Because we do have a free will, then we have complete responsibility for all of our actions (Matthew 25:31-46).  When God calls us, we must make the choice to answer His call and accept Him as Lord and Savior (Revelations 3:20).  We have the responsibility to believe in His words (John 14:23-24).  We are challenged to surrender our lives to do His will (Romans 12:1-2).  2 Peter 1:10 says we must give diligence to make our calling and election sure.  God worketh in us to will and to do of His good pleasure, yet at the same time we must work out our own salvation with fear and trembling.  We are ultimately responsible for all of our actions (Romans 2:6).  To rely on predestination to accomplish God’s will in us and the world is both irresponsible and erroneous.  It is also sinful.  We cannot look at our sin and say that it is alright because God predestined it to be so, God sins not, neither does He tempt any man to sin (James 1:13-15), He has predestined sin for His own glory in the ending, but it is of ourselves that we sin.  Furthermore, God uses all things for our good according to His purpose but we still have the responsibility to obey His word (Romans 8:28, Mark 12:29-31).  We have no excuse for our iniquity (Romans 3:23).  We cannot neglect to witness by saying that God has already chosen who to save and so we are not making a difference (Matthew 28:19-20).  We are the vessels of Christ by which He accomplishes His purpose (2 Timothy 2:20-21, Ephesians 2:10).  Furthermore, He commands us to go and tell the world, to argue that doing so is useless is simply disobedience.  God called us to be sons and servants, not His counselors Romans 11:33-34).  We cannot say that God is not just to not predestine everyone because everyone has sinned, and it is our own fault that we sinned, because we sinned because we wanted to sin (2 Thessalonians 2:10-13, Romans 1:18-32).  Neither can we say that we are “safe” in Christ, that it is alright to sin because we are elect and saved (1 Peter 1:5).  God hates all sin (Zechariah 8:16-17, Proverbs 6:16-19), though He has worked it into His purpose for His glory, and He commands us to be holy as He is holy (1 Peter 1:16).  If we are in Christ we ought to walk as Christ walked (1 John 2:6).  Those whom Christ justified He will also sanctify.

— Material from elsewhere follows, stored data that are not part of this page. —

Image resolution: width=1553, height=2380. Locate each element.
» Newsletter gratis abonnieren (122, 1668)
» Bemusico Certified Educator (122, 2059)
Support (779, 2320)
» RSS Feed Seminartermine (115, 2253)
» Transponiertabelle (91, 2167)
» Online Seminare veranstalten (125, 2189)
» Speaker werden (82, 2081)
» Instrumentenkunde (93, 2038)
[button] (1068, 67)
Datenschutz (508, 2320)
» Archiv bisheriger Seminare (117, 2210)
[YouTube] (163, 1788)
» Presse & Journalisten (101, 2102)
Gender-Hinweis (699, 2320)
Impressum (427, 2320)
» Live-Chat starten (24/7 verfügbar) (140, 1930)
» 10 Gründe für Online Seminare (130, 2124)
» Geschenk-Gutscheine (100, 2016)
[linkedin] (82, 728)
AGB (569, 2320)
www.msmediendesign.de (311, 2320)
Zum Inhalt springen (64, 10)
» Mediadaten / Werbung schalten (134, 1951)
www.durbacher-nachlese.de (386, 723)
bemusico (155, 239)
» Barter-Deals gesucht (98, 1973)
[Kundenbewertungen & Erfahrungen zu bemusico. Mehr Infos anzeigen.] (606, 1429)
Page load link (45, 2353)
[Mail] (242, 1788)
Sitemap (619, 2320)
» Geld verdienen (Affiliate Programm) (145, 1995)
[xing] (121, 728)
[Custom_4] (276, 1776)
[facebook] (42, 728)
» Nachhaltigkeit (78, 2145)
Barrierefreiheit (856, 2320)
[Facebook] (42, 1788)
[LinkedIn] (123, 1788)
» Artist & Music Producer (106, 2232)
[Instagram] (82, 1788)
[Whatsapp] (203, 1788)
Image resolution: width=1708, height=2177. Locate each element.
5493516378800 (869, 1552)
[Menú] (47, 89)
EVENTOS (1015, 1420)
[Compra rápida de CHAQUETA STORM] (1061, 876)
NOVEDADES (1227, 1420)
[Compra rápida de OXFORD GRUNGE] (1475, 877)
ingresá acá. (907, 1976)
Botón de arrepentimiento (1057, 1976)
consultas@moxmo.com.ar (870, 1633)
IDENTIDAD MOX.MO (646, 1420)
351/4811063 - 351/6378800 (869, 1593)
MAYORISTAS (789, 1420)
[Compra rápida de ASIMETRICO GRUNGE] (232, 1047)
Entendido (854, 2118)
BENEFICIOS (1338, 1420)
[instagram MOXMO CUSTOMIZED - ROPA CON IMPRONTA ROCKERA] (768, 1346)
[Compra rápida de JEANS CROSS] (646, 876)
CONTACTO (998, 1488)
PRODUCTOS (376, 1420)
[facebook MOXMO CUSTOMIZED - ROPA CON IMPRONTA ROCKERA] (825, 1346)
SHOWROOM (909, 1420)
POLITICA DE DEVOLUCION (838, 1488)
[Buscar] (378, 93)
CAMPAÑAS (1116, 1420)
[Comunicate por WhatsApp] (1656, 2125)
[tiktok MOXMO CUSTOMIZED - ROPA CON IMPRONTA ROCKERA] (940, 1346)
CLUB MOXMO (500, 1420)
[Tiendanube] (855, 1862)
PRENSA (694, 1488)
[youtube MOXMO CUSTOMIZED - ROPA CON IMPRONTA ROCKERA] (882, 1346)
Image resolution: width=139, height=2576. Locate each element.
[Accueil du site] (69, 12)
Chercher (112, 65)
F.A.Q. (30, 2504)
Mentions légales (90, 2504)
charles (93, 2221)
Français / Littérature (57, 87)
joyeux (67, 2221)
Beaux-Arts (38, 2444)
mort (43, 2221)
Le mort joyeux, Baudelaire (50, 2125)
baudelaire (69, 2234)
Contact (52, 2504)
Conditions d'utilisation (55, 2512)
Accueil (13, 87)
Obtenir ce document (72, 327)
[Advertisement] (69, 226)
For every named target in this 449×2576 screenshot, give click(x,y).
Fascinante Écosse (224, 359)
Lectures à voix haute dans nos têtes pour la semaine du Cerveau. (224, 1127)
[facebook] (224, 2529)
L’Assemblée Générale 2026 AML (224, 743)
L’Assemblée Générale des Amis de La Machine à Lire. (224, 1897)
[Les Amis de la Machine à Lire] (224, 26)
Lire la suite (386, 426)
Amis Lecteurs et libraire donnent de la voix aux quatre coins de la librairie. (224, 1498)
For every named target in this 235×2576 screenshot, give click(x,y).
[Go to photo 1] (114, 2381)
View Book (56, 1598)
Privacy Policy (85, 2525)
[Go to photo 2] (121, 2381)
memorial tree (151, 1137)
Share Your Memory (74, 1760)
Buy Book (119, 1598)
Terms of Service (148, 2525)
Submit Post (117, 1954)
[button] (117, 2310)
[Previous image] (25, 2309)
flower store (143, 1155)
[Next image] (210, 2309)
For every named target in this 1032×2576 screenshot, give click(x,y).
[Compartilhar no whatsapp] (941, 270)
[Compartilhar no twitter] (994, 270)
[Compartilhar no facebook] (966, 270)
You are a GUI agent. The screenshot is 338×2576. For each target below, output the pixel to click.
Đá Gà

Some will here object that irresistible grace defeats the whole purpose of mankind, for how could God delight in having a race to glorify Him of their free will through all eternity if He irresistibly decreed it to be so?  I would say, however, that the purpose of God is not defeated because man still serves Him of their free will, even though He decreed it so, God’s delight comes from our serving Him freely, not from His lack of bringing it about Himself.  After all, from Him and by Him are all things.

Perseverance of the Saints

John 10:25-30
John 6:35-40
Philippians 1:6
1 Peter 1:5

The doctrine of Perseverance of the Saints states that once someone becomes a Christian, once they are justified, then God protects their salvation and they cannot lose it or become reprobate against it.  They may fall into periods of sin and rebellion but God in His mercy will always draw them out again (Hebrews 7:25, 2 Timothy 1:12).  Some refer to this as once saved always saved though I don’t like this terminology because it seems to imply that once we are saved we have reached a finish line of sorts; that we have completed the struggle and now can rest in Christ and not worry about sin, hell or the devil.  This certainly is not the case! (Hebrews 12:1-4).  As the older terminology suggests we must persevere through life till the end.  The struggles will not be easy (2 Timothy 2:3).  We, who are dead to sin, cannot live any longer therein; we must live in Christ, in the spirit (Romans 6).  But if God be for us, who can be against us (Romans 8:28-31, Colossians 1:29)?  He who has called us and justified us will not fail to also sanctify us and glorify us, to His own glory and praise throughout all eternity (Ephesians 3:20-21).  And the very God of peace sanctify you wholly and I pray God your whole spirit and soul and body be preserved blameless unto the coming of our Lord Jesus Christ.  Faithful is He that calls you, who also will bring it to pass. (1 Thessalonians 5:23-24).  
To the only wise God our Savior, be glory and majesty, dominion and power, both now and forever, Amen (Jude 1:25).